(Required task): Give the lines starting at the one containing "Given: Open the Home tab" and ending at the one containing "Action: 434,38" as a Markdown table with two columns, No. and Line, numbering each line and leaving out blank lines. Include only those lines.

___ Records for this task ___

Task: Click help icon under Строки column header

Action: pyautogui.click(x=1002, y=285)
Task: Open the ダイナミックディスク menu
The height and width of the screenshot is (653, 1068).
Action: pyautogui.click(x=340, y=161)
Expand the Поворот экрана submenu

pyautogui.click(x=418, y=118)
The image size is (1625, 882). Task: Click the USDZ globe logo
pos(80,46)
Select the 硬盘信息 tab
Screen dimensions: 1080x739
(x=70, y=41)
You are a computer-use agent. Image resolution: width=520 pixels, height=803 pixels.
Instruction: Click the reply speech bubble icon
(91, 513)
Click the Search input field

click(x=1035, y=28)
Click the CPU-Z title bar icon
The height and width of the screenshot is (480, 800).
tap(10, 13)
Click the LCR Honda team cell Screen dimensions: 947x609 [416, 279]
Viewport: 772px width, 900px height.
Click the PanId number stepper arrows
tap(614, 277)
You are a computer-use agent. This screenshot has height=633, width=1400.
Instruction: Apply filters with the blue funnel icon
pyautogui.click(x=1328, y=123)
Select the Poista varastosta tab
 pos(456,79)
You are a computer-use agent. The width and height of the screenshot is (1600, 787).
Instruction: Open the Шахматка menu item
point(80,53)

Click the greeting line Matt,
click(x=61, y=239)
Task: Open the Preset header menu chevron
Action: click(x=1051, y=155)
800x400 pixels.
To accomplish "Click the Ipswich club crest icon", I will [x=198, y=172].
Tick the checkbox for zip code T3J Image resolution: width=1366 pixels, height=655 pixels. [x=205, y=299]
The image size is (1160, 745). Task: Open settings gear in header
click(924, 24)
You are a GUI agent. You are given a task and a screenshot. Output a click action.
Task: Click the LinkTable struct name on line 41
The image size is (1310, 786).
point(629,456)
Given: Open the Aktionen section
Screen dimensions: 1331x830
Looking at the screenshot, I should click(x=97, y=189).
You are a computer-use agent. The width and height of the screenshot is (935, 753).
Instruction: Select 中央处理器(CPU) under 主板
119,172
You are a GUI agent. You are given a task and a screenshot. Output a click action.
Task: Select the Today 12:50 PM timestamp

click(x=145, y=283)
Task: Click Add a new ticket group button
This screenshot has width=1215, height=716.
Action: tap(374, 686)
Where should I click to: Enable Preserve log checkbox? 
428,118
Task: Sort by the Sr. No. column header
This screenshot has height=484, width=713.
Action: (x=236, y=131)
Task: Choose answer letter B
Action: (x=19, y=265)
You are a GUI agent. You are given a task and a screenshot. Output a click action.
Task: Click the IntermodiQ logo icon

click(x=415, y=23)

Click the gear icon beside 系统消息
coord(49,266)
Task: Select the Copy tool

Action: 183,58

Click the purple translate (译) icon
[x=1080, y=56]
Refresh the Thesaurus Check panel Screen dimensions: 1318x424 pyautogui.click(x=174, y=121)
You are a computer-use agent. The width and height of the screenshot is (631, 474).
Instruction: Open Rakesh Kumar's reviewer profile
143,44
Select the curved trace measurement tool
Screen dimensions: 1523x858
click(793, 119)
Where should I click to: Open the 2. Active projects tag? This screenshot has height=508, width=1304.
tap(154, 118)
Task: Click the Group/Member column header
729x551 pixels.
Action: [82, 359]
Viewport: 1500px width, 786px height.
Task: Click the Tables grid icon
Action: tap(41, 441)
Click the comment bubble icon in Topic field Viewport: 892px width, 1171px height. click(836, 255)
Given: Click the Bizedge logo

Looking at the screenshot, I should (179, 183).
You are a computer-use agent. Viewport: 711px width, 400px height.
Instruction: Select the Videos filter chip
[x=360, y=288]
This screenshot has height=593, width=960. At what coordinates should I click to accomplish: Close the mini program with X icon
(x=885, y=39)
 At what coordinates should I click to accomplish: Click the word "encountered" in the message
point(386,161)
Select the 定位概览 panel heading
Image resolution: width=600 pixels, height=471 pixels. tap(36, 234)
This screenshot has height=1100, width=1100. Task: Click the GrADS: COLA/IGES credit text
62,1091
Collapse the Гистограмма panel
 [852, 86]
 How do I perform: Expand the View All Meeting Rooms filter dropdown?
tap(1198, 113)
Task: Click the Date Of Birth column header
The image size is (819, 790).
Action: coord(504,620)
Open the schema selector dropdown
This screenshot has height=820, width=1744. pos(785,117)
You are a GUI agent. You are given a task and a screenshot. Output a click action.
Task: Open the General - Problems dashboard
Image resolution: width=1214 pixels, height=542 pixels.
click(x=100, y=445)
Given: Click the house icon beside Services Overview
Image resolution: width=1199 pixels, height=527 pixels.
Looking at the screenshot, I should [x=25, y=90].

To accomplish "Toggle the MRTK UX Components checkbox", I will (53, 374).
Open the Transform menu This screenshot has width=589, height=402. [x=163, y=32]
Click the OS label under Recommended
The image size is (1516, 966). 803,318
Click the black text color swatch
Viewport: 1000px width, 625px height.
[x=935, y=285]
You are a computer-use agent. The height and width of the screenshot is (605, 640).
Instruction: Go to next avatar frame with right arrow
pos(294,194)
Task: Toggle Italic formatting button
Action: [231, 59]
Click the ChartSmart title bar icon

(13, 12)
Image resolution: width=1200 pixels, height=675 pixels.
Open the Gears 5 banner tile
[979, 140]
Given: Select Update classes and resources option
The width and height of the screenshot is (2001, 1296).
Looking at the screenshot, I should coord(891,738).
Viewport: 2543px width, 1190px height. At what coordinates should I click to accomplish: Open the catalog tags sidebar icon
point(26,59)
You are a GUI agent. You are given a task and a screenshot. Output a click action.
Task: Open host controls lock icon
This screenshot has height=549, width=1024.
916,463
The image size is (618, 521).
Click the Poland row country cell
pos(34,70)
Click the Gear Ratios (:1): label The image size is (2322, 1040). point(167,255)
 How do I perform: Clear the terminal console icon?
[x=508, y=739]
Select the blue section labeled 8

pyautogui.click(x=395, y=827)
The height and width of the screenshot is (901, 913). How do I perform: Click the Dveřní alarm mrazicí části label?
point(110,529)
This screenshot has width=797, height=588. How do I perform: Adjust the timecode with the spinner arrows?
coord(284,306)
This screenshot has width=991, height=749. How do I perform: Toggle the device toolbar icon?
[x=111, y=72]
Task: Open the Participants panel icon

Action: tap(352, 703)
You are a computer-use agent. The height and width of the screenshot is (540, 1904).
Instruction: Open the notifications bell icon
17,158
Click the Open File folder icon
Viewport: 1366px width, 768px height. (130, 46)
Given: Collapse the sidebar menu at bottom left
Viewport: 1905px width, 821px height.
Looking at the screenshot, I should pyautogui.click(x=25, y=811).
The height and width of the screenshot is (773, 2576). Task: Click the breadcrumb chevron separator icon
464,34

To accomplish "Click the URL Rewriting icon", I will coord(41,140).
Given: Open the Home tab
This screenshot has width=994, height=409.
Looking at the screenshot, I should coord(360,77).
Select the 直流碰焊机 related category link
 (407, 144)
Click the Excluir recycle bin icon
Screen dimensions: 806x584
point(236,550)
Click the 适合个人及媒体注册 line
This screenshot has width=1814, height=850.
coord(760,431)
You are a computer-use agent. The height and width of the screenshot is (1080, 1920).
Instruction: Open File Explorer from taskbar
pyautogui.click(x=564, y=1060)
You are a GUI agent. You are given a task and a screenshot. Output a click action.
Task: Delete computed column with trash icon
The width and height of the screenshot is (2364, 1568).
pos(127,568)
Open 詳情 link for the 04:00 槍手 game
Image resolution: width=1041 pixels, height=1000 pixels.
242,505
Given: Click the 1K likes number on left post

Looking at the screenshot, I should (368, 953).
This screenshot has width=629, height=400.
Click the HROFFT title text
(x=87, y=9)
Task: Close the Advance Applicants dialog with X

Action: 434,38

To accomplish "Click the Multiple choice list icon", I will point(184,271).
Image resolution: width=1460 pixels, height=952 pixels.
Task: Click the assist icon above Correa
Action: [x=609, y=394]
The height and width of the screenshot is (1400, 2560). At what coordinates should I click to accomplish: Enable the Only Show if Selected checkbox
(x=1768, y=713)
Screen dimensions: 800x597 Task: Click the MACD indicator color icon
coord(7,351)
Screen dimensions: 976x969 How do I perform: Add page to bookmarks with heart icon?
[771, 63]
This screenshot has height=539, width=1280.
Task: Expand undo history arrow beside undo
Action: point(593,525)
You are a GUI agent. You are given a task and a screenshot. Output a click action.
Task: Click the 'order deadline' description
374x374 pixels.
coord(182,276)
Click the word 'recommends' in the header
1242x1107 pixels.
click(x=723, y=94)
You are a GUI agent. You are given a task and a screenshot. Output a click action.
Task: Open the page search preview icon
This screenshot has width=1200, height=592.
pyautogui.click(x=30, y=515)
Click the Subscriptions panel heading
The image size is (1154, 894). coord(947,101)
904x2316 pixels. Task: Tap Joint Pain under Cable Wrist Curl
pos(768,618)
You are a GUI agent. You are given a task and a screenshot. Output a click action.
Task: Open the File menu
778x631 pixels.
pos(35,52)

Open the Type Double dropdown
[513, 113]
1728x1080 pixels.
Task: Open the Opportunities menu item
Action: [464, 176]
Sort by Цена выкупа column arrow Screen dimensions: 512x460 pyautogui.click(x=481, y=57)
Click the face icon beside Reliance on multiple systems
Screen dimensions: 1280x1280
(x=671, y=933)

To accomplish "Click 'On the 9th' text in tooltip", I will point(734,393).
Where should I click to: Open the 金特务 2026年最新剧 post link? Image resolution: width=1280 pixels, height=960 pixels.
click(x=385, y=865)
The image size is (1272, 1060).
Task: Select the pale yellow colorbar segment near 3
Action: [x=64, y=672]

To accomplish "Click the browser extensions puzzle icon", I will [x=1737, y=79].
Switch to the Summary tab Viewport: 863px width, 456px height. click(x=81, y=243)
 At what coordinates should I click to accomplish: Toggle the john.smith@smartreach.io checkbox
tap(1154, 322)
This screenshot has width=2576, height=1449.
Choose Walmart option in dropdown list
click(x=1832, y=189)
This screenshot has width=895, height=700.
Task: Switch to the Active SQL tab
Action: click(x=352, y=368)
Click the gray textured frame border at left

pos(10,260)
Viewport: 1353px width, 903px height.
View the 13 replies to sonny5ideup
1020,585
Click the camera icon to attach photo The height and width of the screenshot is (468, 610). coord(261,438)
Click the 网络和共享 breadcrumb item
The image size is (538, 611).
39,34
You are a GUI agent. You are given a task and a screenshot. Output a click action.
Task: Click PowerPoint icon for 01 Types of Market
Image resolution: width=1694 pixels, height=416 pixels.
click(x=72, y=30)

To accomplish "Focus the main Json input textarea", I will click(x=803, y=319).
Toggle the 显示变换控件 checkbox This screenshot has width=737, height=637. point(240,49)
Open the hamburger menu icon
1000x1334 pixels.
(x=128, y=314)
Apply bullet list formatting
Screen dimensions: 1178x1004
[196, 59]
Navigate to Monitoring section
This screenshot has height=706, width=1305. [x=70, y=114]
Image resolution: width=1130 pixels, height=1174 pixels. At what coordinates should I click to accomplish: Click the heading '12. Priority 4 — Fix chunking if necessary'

___

(Answer for this exercise):
| No. | Line |
|---|---|
| 1 | Given: Open the Home tab |
| 2 | This screenshot has width=994, height=409. |
| 3 | Looking at the screenshot, I should coord(360,77). |
| 4 | Select the 直流碰焊机 related category link |
| 5 |  (407, 144) |
| 6 | Click the Excluir recycle bin icon |
| 7 | Screen dimensions: 806x584 |
| 8 | point(236,550) |
| 9 | Click the 适合个人及媒体注册 line |
| 10 | This screenshot has width=1814, height=850. |
| 11 | coord(760,431) |
| 12 | You are a computer-use agent. The height and width of the screenshot is (1080, 1920). |
| 13 | Instruction: Open File Explorer from taskbar |
| 14 | pyautogui.click(x=564, y=1060) |
| 15 | You are a GUI agent. You are given a task and a screenshot. Output a click action. |
| 16 | Task: Delete computed column with trash icon |
| 17 | The width and height of the screenshot is (2364, 1568). |
| 18 | pos(127,568) |
| 19 | Open 詳情 link for the 04:00 槍手 game |
| 20 | Image resolution: width=1041 pixels, height=1000 pixels. |
| 21 | 242,505 |
| 22 | Given: Click the 1K likes number on left post |
| 23 | Looking at the screenshot, I should (368, 953). |
| 24 | This screenshot has width=629, height=400. |
| 25 | Click the HROFFT title text |
| 26 | (x=87, y=9) |
| 27 | Task: Close the Advance Applicants dialog with X |
| 28 | Action: 434,38 |